The only correcting you would have to do is if the membership, as a whole, doesn’t want to save the club. Then you have an uphill battle correcting their misconceptions, and should probably look at having the club fold. If, however, the apathy is only in a few members, remember that you cannot correct this attitude in individual members without knowing the root cause. YOU don’t answer the survey, you have the MEMBERS answer it.
It is vital that you don’t just talk about the survey because then the conversation is undirected. If, however, you control the direction of the conversation with questions, you will learn much more. Take a look at the procedure above. Do you see any questions?
If you wish, you may have a phone interview or private lunch or something where you are one on one with the members. Remember, if there are 2 coaches, the most people you have to talk to is 6. Of course, if you’re the only coach, this might take a while. So you may want to go one on two. Then you go in-depth and ask these questions! Or, you can just ask the questions to the group and get everyone’s thoughts all at once. Make sure you have a great secretary or a recording device.
- On a personal level, what would success for you look like in Toastmasters?
- What would success look like for your club?
- How would a successful club benefit your own journey?
- What is it about the club you’d like to change or improve?
- Would those changes make the club more important to you?
- What unique contribution could you make to initiate those changes? Which one would you tackle first?
- What was your initial goal in joining this club?
- What attracted you to this particular group?
More fun would be to make these Table Topic questions.
But if you want more clarity after you ask those questions, follow up each question with the words, “What else” or “How” or “Could you give me an example.”
The conversation might sound like this:
Coach: What advantage would you enjoy if the club was more successful?
Member: Because it’s more fun to have more people.
C: Could you expand on that?
M: More interesting speeches, more people to take on roles in the meetings, better evaluations, more people available to be officers.
C: How would that make it better?
M: Less stress in between meetings, a better environment, a better chance to network.
C: So you see stress in between meetings as a challenge to this club?
M: Yes, it’s hard to fill roles and it’s boring always being the grammarian because no one else will take the job.
C: How does that affect the environment?
M: It seems like we’re always scrambling and falling short.
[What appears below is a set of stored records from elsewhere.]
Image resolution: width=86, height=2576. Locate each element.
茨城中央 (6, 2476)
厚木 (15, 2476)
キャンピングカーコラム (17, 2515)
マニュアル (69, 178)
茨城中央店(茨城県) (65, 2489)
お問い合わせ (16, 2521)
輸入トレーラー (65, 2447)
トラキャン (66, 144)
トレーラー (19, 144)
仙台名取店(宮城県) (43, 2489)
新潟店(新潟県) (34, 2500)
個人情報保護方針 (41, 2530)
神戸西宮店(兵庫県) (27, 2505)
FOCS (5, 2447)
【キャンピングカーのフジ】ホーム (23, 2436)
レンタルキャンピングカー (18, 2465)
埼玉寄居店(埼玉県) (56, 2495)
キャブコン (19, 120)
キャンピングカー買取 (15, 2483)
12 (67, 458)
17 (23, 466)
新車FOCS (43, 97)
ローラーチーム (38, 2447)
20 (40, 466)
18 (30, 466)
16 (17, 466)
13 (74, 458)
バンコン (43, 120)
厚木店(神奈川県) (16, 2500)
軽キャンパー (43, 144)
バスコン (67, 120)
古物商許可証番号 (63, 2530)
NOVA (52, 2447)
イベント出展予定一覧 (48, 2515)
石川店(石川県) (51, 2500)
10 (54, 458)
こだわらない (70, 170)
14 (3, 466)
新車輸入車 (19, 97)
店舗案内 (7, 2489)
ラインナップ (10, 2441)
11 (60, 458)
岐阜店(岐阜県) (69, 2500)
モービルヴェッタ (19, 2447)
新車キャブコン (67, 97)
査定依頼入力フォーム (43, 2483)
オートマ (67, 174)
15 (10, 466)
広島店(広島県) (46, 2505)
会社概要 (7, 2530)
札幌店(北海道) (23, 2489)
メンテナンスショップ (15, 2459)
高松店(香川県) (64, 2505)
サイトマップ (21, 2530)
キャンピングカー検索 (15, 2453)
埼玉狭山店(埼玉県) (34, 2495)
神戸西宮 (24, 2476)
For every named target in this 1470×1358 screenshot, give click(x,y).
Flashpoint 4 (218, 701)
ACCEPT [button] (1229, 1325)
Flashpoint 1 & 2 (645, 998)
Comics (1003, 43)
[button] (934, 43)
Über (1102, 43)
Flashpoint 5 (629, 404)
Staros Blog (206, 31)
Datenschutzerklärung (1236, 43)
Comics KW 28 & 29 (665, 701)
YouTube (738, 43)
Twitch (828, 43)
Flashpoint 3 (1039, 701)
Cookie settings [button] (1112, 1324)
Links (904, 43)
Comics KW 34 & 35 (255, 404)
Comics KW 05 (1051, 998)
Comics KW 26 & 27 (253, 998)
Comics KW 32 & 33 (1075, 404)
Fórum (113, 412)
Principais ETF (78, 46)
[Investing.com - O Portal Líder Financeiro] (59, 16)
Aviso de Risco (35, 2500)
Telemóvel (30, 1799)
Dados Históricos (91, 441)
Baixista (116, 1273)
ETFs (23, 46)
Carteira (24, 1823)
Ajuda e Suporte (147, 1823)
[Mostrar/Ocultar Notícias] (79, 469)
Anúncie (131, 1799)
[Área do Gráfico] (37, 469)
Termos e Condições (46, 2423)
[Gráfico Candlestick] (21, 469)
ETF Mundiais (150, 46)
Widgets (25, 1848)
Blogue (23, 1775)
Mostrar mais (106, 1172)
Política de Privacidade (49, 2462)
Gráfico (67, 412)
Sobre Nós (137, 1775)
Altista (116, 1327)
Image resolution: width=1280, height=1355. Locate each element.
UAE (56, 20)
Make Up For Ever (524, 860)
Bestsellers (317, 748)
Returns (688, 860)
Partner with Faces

It makes it difficult to impress visitors.
C: Do you think others would join the group if they knew how helpful the networking is?
M: Well, not really.
C: Would you join another club if you could network effectively there?
M: Actually, I’m in two other clubs for that very reason.
C: But you still come to this club. What keeps you coming back?
M: This is the one I started in, and I love the people here.
A 5-1 scale isn’t going to tell the whole story. And the conversation above just concerns itself with the 1st of those questions related to that measurement.